Copy out every line of the data below, word for word, with nothing changed.

(Data from a pointing dataset)
»»

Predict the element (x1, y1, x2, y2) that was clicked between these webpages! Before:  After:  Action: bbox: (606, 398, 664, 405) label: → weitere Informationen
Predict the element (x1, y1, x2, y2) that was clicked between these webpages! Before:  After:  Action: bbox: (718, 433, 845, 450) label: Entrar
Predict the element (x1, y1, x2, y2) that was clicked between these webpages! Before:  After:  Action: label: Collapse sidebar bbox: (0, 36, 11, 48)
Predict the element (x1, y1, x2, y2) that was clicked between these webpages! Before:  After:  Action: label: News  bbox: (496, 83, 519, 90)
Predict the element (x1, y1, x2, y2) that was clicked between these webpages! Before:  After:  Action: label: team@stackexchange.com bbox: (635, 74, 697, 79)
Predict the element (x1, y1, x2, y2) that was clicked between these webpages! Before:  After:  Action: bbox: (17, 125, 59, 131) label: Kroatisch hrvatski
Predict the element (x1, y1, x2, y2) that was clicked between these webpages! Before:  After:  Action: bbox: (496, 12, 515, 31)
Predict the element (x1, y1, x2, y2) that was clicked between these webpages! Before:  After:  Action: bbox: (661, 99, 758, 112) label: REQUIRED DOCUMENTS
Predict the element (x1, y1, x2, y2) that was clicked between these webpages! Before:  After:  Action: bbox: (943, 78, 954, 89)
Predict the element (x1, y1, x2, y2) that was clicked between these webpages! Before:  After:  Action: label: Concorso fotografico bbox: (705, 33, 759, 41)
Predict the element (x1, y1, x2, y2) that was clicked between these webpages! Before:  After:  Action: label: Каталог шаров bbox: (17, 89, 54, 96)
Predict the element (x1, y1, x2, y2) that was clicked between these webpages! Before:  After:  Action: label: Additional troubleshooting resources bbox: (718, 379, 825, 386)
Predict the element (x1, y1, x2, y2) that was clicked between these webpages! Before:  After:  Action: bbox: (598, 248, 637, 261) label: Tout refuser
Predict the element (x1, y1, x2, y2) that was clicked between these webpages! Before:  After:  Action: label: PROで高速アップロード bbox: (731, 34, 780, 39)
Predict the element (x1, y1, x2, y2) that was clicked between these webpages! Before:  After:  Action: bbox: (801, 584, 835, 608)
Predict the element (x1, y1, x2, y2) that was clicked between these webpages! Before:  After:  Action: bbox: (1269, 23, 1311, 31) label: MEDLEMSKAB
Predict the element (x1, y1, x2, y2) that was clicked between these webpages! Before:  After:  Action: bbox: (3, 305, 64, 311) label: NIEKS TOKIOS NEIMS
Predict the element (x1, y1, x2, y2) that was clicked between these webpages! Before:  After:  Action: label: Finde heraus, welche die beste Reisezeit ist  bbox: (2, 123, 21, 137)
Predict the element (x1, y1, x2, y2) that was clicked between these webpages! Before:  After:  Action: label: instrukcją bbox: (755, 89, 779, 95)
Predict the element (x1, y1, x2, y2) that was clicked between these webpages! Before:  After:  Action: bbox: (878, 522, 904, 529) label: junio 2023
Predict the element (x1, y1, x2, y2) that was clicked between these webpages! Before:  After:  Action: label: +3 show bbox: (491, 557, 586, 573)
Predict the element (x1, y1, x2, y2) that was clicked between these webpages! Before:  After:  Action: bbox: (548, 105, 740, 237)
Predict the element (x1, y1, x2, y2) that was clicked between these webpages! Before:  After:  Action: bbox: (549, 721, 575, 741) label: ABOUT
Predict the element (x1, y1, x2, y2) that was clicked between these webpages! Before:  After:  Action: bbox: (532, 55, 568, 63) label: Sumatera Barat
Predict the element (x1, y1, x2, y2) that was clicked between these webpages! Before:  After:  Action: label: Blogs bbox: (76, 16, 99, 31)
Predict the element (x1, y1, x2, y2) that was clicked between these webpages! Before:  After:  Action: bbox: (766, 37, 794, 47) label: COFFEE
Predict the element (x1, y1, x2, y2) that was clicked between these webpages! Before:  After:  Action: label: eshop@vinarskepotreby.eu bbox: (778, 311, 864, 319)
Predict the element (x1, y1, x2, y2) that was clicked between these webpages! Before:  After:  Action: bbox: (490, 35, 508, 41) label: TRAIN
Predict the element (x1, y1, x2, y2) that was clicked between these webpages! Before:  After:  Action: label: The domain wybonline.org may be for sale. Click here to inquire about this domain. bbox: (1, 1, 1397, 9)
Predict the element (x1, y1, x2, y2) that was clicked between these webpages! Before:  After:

««

### COMPLETED EXERCISE
Predict the element (x1, y1, x2, y2) that was clicked between these webpages! Before:  After:  Action: bbox: (606, 398, 664, 405) label: → weitere Informationen
Predict the element (x1, y1, x2, y2) that was clicked between these webpages! Before:  After:  Action: bbox: (718, 433, 845, 450) label: Entrar
Predict the element (x1, y1, x2, y2) that was clicked between these webpages! Before:  After:  Action: label: Collapse sidebar bbox: (0, 36, 11, 48)
Predict the element (x1, y1, x2, y2) that was clicked between these webpages! Before:  After:  Action: label: News  bbox: (496, 83, 519, 90)
Predict the element (x1, y1, x2, y2) that was clicked between these webpages! Before:  After:  Action: label: team@stackexchange.com bbox: (635, 74, 697, 79)
Predict the element (x1, y1, x2, y2) that was clicked between these webpages! Before:  After:  Action: bbox: (17, 125, 59, 131) label: Kroatisch hrvatski
Predict the element (x1, y1, x2, y2) that was clicked between these webpages! Before:  After:  Action: bbox: (496, 12, 515, 31)
Predict the element (x1, y1, x2, y2) that was clicked between these webpages! Before:  After:  Action: bbox: (661, 99, 758, 112) label: REQUIRED DOCUMENTS
Predict the element (x1, y1, x2, y2) that was clicked between these webpages! Before:  After:  Action: bbox: (943, 78, 954, 89)
Predict the element (x1, y1, x2, y2) that was clicked between these webpages! Before:  After:  Action: label: Concorso fotografico bbox: (705, 33, 759, 41)
Predict the element (x1, y1, x2, y2) that was clicked between these webpages! Before:  After:  Action: label: Каталог шаров bbox: (17, 89, 54, 96)
Predict the element (x1, y1, x2, y2) that was clicked between these webpages! Before:  After:  Action: label: Additional troubleshooting resources bbox: (718, 379, 825, 386)
Predict the element (x1, y1, x2, y2) that was clicked between these webpages! Before:  After:  Action: bbox: (598, 248, 637, 261) label: Tout refuser
Predict the element (x1, y1, x2, y2) that was clicked between these webpages! Before:  After:  Action: label: PROで高速アップロード bbox: (731, 34, 780, 39)
Predict the element (x1, y1, x2, y2) that was clicked between these webpages! Before:  After:  Action: bbox: (801, 584, 835, 608)
Predict the element (x1, y1, x2, y2) that was clicked between these webpages! Before:  After:  Action: bbox: (1269, 23, 1311, 31) label: MEDLEMSKAB
Predict the element (x1, y1, x2, y2) that was clicked between these webpages! Before:  After:  Action: bbox: (3, 305, 64, 311) label: NIEKS TOKIOS NEIMS
Predict the element (x1, y1, x2, y2) that was clicked between these webpages! Before:  After:  Action: label: Finde heraus, welche die beste Reisezeit ist  bbox: (2, 123, 21, 137)
Predict the element (x1, y1, x2, y2) that was clicked between these webpages! Before:  After:  Action: label: instrukcją bbox: (755, 89, 779, 95)
Predict the element (x1, y1, x2, y2) that was clicked between these webpages! Before:  After:  Action: bbox: (878, 522, 904, 529) label: junio 2023
Predict the element (x1, y1, x2, y2) that was clicked between these webpages! Before:  After:  Action: label: +3 show bbox: (491, 557, 586, 573)
Predict the element (x1, y1, x2, y2) that was clicked between these webpages! Before:  After:  Action: bbox: (548, 105, 740, 237)
Predict the element (x1, y1, x2, y2) that was clicked between these webpages! Before:  After:  Action: bbox: (549, 721, 575, 741) label: ABOUT
Predict the element (x1, y1, x2, y2) that was clicked between these webpages! Before:  After:  Action: bbox: (532, 55, 568, 63) label: Sumatera Barat
Predict the element (x1, y1, x2, y2) that was clicked between these webpages! Before:  After:  Action: label: Blogs bbox: (76, 16, 99, 31)
Predict the element (x1, y1, x2, y2) that was clicked between these webpages! Before:  After:  Action: bbox: (766, 37, 794, 47) label: COFFEE
Predict the element (x1, y1, x2, y2) that was clicked between these webpages! Before:  After:  Action: label: eshop@vinarskepotreby.eu bbox: (778, 311, 864, 319)
Predict the element (x1, y1, x2, y2) that was clicked between these webpages! Before:  After:  Action: bbox: (490, 35, 508, 41) label: TRAIN
Predict the element (x1, y1, x2, y2) that was clicked between these webpages! Before:  After:  Action: label: The domain wybonline.org may be for sale. Click here to inquire about this domain. bbox: (1, 1, 1397, 9)
Predict the element (x1, y1, x2, y2) that was clicked between these webpages! Before:  After:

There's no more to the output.